Engineer working on an aircraft wing

Human based quality inspection is essential at every stage and involves critical measurement and testing to ensure every single component is within specification and is assembled correctly. The sheer number and scale of quality inspections cannot be underestimated – any failings could be catastrophic.

Manufacturing aircraft wings is extremely complex when considering the role of the wing in providing aerodynamic lift for the aircraft, mounting points for powerful jet engines, support for landing gear and storage for aviation fuel.

During operation, the wing must withstand significant temperature ranges (from -50 to 40 degrees Celsius) at the same time flexing during air turbulence. This makes the wing arguably the most complex and crucial component of any aircraft.

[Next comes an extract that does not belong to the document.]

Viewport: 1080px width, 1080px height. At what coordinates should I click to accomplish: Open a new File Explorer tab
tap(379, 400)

The manufacturing process involves many operations comprising different materials, material treatments and assembly of many thousands of components such as wing overs, ribs, spars, fasters, rivets and brackets. 

Technical challenge

a section of an aircraft wing
An aircraft wing section

Detecting manufacturing issues involves many different requirements to ensure every single manufacturing step is performed according to rigorous tolerances. Unlike other manufacturing sectors the manufacturing processes and quality testing is so stringent that few if any manufacturing defects arise. Nevertheless, the inspection methods cannot be relaxed.

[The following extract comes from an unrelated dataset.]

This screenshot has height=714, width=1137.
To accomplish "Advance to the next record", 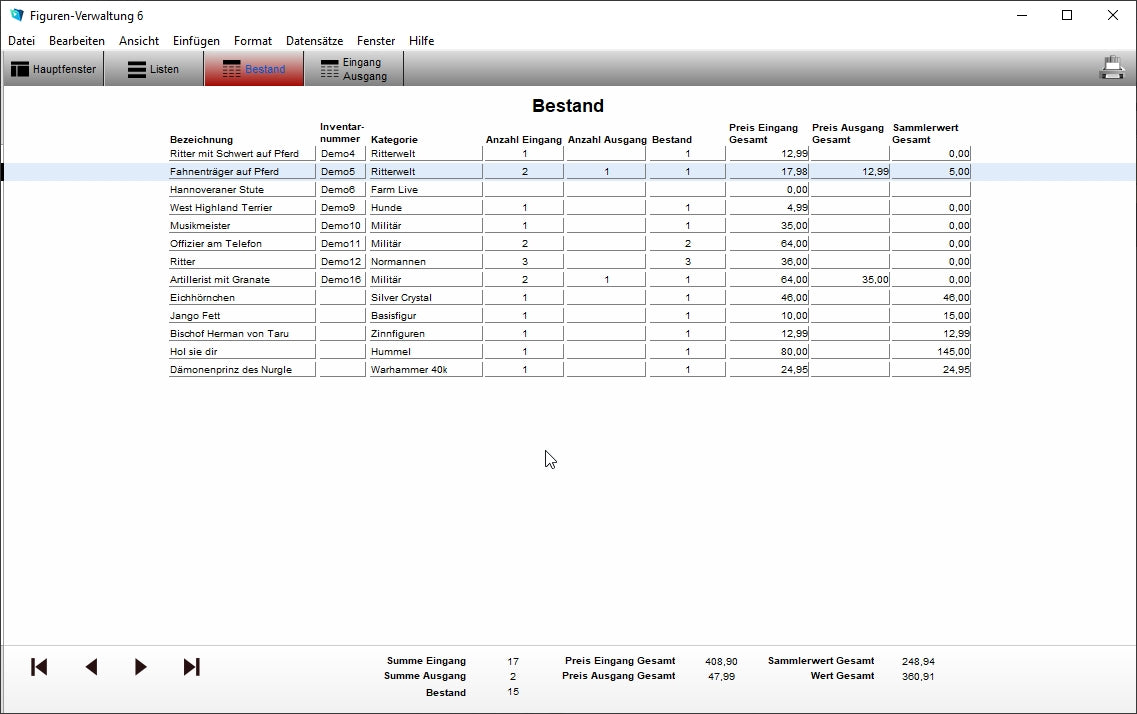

Quality inspection must be performed on the aircraft during its operational life - looking for damage to surfaces or other defects that might occur due to the stresses and strains experienced during operation. Consequently, at periodic intervals, a full internal and external inspection of the wing structure is undertaken by people. This is extremely time consuming and requires full personal protective equipment.

Even the usual inspection process could lead to potential foreign object debris such as ear plugs or personal protection equipment being left behind. Whilst this is extremely unlikely it still could happen. To put this into important context Boeing Aircraft have had recent issues reported widely with their quality inspection techniques.  

Technical approach 

The AVRRC are developing new AI based solutions to identify potential manufacturing issues to the same level, if not better-quality standard of inspection than is currently employed. The precise research being undertaken is commercially sensitive. However, important new AI techniques have been developed that has led to a significant improvement in the accuracy/reliability of defect detection. The goal is to argument rather than replace human inspection methods.

AI techniques require significant training data sets involving real examples of defects or objects of interest. Unfortunately, with regard to aircraft wing manufacture, very few if any defects arise due to the high level of continuous quality inspection undertaken. This means there is very little real training data available to provide a representative training data set. The AVRRC has investigated using synthetically generated defect training data that mimics potential issues with the manufacturing process.  

Various machine learning techniques have been combined to trigger on various predefined anomalies. This has necessitated novel AI training techniques being used to create equivalent defect anomalies – effectively eliminating the need for a massive data set comprising hundreds of thousands of real defect anomalies. A dedicated Nvidia AI supercomputer has been used to perform the training.  

 

Wing HoloLens
Using XR device HoloLens 2 to record location of external wing defects

Research results

Whilst the results of this research are commercially sensitive it has demonstrated the efficiency and effectiveness of the combination of AI techniques to detect a wide range of anomalies during the manufacturing process and in-service operation. The approach has the potential for significant cost savings in terms of manufacturing rate and time to undertake a detailed inspection. 

A series of algorithms have been developed that harness the capability of multi-spectral sensors in conjunction with traditional and AI based imaging techniques.